Return all of the lines below verbatim, in their original order.
────────────────
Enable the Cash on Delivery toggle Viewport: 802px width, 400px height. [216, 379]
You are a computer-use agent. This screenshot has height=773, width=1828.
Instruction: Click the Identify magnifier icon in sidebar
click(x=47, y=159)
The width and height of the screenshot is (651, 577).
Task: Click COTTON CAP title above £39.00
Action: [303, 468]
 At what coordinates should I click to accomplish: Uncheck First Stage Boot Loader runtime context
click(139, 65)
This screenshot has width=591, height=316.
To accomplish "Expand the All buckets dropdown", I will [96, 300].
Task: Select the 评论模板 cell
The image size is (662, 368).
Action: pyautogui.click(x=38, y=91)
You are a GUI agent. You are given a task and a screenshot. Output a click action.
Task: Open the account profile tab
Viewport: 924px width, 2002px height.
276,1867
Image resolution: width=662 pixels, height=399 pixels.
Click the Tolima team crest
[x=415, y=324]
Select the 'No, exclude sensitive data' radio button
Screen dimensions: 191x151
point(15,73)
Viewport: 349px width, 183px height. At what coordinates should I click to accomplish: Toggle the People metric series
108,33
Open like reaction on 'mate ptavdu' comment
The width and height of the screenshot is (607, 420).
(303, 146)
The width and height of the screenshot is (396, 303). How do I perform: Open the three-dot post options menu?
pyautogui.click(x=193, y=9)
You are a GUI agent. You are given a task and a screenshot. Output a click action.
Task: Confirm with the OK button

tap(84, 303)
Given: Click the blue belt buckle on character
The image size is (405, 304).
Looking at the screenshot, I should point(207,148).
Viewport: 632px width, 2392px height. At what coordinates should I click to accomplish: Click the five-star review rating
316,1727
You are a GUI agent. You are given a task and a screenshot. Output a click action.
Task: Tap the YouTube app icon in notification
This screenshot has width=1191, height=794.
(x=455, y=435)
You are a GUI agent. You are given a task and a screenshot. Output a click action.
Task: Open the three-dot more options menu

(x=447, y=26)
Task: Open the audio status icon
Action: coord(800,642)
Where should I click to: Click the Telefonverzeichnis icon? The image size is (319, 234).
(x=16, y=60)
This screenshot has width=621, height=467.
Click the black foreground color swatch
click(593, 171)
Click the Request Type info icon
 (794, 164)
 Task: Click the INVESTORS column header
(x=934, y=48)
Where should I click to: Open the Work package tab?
────────────────
## [Solution]
Enable the Cash on Delivery toggle Viewport: 802px width, 400px height. [216, 379]
You are a computer-use agent. This screenshot has height=773, width=1828.
Instruction: Click the Identify magnifier icon in sidebar
click(x=47, y=159)
The width and height of the screenshot is (651, 577).
Task: Click COTTON CAP title above £39.00
Action: [303, 468]
 At what coordinates should I click to accomplish: Uncheck First Stage Boot Loader runtime context
click(139, 65)
This screenshot has width=591, height=316.
To accomplish "Expand the All buckets dropdown", I will [96, 300].
Task: Select the 评论模板 cell
The image size is (662, 368).
Action: pyautogui.click(x=38, y=91)
You are a GUI agent. You are given a task and a screenshot. Output a click action.
Task: Open the account profile tab
Viewport: 924px width, 2002px height.
276,1867
Image resolution: width=662 pixels, height=399 pixels.
Click the Tolima team crest
[x=415, y=324]
Select the 'No, exclude sensitive data' radio button
Screen dimensions: 191x151
point(15,73)
Viewport: 349px width, 183px height. At what coordinates should I click to accomplish: Toggle the People metric series
108,33
Open like reaction on 'mate ptavdu' comment
The width and height of the screenshot is (607, 420).
(303, 146)
The width and height of the screenshot is (396, 303). How do I perform: Open the three-dot post options menu?
pyautogui.click(x=193, y=9)
You are a GUI agent. You are given a task and a screenshot. Output a click action.
Task: Confirm with the OK button

tap(84, 303)
Given: Click the blue belt buckle on character
The image size is (405, 304).
Looking at the screenshot, I should point(207,148).
Viewport: 632px width, 2392px height. At what coordinates should I click to accomplish: Click the five-star review rating
316,1727
You are a GUI agent. You are given a task and a screenshot. Output a click action.
Task: Tap the YouTube app icon in notification
This screenshot has width=1191, height=794.
(x=455, y=435)
You are a GUI agent. You are given a task and a screenshot. Output a click action.
Task: Open the three-dot more options menu

(x=447, y=26)
Task: Open the audio status icon
Action: coord(800,642)
Where should I click to: Click the Telefonverzeichnis icon? The image size is (319, 234).
(x=16, y=60)
This screenshot has width=621, height=467.
Click the black foreground color swatch
click(593, 171)
Click the Request Type info icon
 (794, 164)
 Task: Click the INVESTORS column header
(x=934, y=48)
Where should I click to: Open the Work package tab?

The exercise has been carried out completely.